◆ Items from a dataset:
════════════════════
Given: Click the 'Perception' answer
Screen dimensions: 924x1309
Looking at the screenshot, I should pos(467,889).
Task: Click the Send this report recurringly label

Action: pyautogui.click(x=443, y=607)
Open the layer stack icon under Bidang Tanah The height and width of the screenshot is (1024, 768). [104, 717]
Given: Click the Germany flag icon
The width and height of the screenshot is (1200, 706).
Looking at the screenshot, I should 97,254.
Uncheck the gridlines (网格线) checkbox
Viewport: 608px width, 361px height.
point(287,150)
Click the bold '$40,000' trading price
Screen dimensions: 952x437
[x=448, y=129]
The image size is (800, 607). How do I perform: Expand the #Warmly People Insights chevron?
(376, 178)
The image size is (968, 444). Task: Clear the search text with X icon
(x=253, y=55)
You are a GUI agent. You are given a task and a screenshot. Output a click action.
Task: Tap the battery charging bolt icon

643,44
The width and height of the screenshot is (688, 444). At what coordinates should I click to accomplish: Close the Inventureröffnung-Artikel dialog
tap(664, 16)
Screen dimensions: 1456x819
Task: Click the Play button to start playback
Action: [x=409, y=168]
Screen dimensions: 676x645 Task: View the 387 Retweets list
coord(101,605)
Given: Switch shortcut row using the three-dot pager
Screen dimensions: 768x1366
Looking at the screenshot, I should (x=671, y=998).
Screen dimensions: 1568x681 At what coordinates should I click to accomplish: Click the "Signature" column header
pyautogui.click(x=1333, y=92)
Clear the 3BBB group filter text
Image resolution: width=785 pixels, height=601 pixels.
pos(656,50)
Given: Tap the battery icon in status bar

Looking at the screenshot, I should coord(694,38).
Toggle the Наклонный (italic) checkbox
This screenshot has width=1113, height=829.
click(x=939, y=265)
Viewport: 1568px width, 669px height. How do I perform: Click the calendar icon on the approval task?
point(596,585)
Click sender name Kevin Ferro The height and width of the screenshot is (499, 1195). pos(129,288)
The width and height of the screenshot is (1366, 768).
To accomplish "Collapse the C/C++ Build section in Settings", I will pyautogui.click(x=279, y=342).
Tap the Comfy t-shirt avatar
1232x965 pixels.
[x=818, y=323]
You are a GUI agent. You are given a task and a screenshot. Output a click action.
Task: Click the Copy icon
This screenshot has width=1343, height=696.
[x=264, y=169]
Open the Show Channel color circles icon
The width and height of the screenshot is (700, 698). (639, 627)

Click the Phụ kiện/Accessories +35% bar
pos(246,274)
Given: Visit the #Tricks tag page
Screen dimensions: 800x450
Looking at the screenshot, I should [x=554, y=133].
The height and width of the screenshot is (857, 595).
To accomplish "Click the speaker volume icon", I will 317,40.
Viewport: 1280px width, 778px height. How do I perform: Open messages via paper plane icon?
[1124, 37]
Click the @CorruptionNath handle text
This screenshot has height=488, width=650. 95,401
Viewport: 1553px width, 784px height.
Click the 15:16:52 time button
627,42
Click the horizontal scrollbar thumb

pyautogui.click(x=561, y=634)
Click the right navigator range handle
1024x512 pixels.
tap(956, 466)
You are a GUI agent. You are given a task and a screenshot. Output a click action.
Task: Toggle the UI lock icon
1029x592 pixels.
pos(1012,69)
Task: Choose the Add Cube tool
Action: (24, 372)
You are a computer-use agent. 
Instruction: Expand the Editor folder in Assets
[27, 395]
════════════════════
◆ Assigned task:
Repeat word for word every line from the start of the entries to the line holding "Given: Click the Germany flag icon", inclusive, and nothing else.

◆ Output for this exercise:
Given: Click the 'Perception' answer
Screen dimensions: 924x1309
Looking at the screenshot, I should pos(467,889).
Task: Click the Send this report recurringly label

Action: pyautogui.click(x=443, y=607)
Open the layer stack icon under Bidang Tanah The height and width of the screenshot is (1024, 768). [104, 717]
Given: Click the Germany flag icon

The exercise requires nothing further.